Supplied entries -
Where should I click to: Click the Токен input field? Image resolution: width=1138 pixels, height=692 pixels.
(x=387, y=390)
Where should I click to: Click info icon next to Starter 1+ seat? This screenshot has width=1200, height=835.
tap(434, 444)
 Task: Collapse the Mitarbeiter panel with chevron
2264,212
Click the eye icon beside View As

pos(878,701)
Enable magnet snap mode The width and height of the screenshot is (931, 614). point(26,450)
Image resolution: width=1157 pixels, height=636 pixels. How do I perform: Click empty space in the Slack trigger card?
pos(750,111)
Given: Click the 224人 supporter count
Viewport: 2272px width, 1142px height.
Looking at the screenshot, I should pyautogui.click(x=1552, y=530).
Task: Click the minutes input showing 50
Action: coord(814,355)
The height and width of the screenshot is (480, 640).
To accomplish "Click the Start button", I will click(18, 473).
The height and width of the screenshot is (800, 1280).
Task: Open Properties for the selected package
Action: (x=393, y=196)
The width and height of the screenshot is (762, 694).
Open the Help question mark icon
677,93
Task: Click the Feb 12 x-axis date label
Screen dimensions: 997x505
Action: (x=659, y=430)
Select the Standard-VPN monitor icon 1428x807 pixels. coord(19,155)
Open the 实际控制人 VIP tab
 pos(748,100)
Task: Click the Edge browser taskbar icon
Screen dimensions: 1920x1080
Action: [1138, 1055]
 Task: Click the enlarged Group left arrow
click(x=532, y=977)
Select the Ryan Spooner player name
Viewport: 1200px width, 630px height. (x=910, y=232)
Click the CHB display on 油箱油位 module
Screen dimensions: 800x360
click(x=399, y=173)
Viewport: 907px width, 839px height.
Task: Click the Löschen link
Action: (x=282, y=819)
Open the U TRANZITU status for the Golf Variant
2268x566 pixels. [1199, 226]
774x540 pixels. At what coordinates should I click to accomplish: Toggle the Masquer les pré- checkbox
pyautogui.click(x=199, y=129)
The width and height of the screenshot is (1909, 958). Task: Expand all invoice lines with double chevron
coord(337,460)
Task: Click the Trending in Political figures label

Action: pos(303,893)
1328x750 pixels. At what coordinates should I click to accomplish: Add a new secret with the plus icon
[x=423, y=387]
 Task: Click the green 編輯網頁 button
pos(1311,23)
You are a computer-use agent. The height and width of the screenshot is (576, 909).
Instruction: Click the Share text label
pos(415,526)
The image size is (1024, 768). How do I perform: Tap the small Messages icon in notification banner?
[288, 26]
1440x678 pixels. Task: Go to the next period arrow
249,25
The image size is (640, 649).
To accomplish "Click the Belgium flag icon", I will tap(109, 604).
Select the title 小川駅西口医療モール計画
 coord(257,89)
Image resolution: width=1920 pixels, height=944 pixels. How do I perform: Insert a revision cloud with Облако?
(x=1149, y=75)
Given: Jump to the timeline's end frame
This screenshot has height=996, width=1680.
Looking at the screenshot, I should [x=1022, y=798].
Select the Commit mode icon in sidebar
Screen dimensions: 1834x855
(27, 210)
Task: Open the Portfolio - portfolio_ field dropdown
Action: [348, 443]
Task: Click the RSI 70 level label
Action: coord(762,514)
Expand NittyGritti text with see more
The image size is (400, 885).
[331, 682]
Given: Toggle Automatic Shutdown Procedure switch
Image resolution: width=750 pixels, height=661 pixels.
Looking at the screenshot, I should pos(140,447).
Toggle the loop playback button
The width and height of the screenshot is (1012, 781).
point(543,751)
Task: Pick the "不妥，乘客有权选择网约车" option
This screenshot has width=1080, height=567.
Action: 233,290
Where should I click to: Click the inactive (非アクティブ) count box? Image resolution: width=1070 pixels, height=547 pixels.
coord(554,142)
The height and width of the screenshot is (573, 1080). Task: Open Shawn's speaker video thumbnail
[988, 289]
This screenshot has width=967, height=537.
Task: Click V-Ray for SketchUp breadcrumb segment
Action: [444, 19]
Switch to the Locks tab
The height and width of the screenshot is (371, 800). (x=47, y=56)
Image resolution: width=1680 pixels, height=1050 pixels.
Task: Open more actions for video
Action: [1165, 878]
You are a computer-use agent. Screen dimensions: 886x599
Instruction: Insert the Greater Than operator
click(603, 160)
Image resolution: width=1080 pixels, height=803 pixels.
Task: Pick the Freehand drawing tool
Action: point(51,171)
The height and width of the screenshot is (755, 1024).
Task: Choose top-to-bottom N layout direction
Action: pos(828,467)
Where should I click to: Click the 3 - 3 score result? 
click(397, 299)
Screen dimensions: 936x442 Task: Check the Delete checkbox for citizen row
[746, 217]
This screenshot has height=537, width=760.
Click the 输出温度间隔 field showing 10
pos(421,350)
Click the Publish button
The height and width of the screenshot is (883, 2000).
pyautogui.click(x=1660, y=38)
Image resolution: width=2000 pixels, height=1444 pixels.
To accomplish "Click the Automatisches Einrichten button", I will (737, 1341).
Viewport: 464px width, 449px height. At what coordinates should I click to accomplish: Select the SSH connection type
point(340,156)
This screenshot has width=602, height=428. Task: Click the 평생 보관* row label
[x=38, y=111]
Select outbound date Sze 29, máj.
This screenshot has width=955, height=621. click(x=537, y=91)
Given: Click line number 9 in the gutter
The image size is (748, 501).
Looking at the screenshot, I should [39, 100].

Instructions to follow -
Of the entries listed above, reproduce only the lines starting at the line containing "Screen dimensions: 936x442" and ending at the line containing "This screenshot has height=537, width=760.". Include both, exactly as they stand.

Task solution -
Screen dimensions: 936x442 Task: Check the Delete checkbox for citizen row
[746, 217]
This screenshot has height=537, width=760.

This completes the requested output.